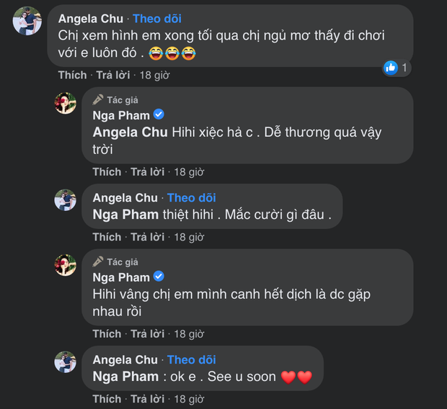The image size is (447, 409).
Task: Click the verified badge on second Nga Pham reply
Action: coord(159,277)
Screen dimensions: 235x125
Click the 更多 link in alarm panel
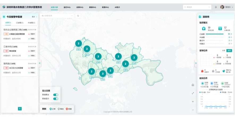34,17
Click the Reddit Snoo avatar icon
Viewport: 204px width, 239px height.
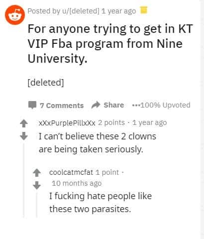(x=15, y=15)
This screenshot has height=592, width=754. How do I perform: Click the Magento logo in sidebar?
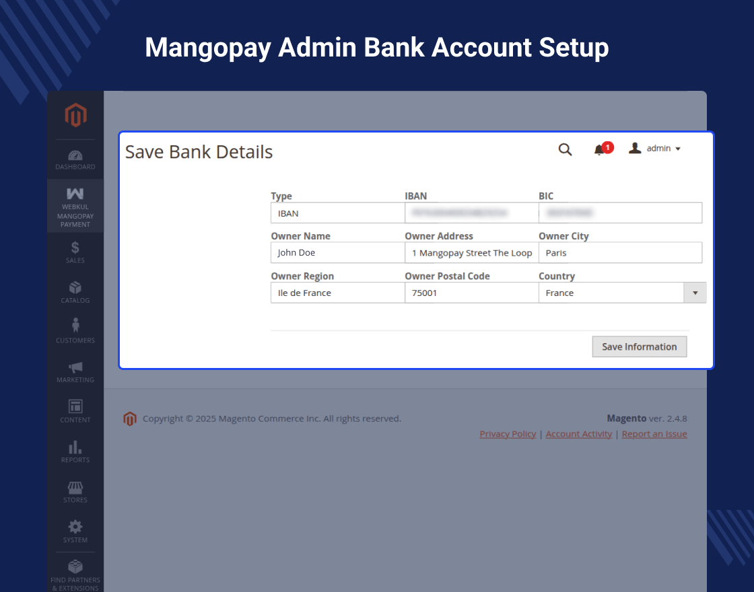[75, 116]
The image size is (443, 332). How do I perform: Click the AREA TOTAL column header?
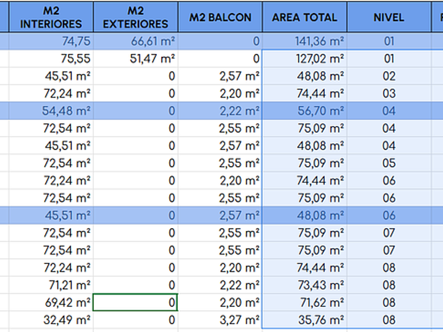pos(304,17)
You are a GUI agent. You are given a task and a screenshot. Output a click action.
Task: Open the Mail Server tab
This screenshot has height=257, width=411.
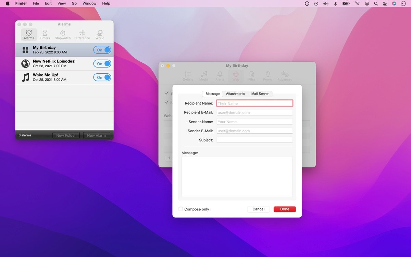pyautogui.click(x=260, y=94)
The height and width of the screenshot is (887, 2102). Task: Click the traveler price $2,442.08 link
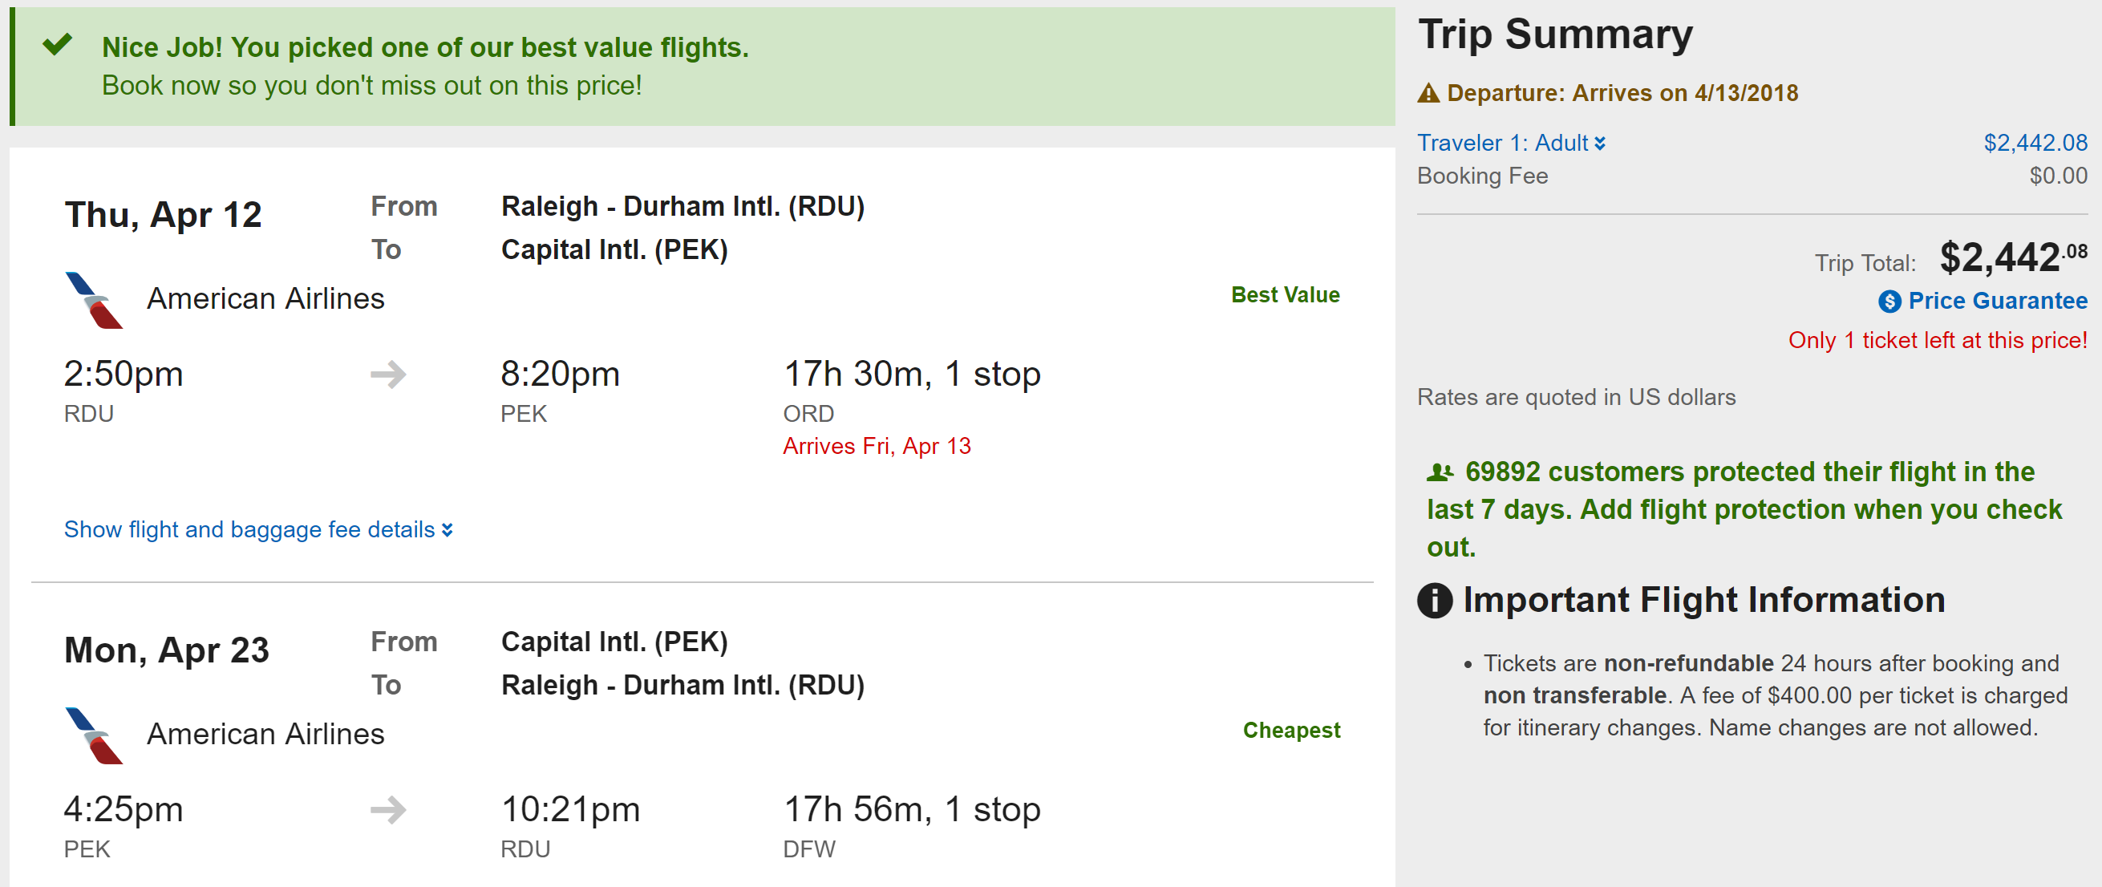click(x=2035, y=143)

+++++

▸ **PROBLEM STATEMENT**:
Set down exactly the lines between the one with "Task: Open the Mail Server tab" and the last line of the material above, both included, but none of the pictures.

▸ **WRITTEN RESPONSE**:
Task: Open the Mail Server tab
This screenshot has height=257, width=411.
pyautogui.click(x=260, y=94)
The height and width of the screenshot is (887, 2102). Task: Click the traveler price $2,442.08 link
click(x=2035, y=143)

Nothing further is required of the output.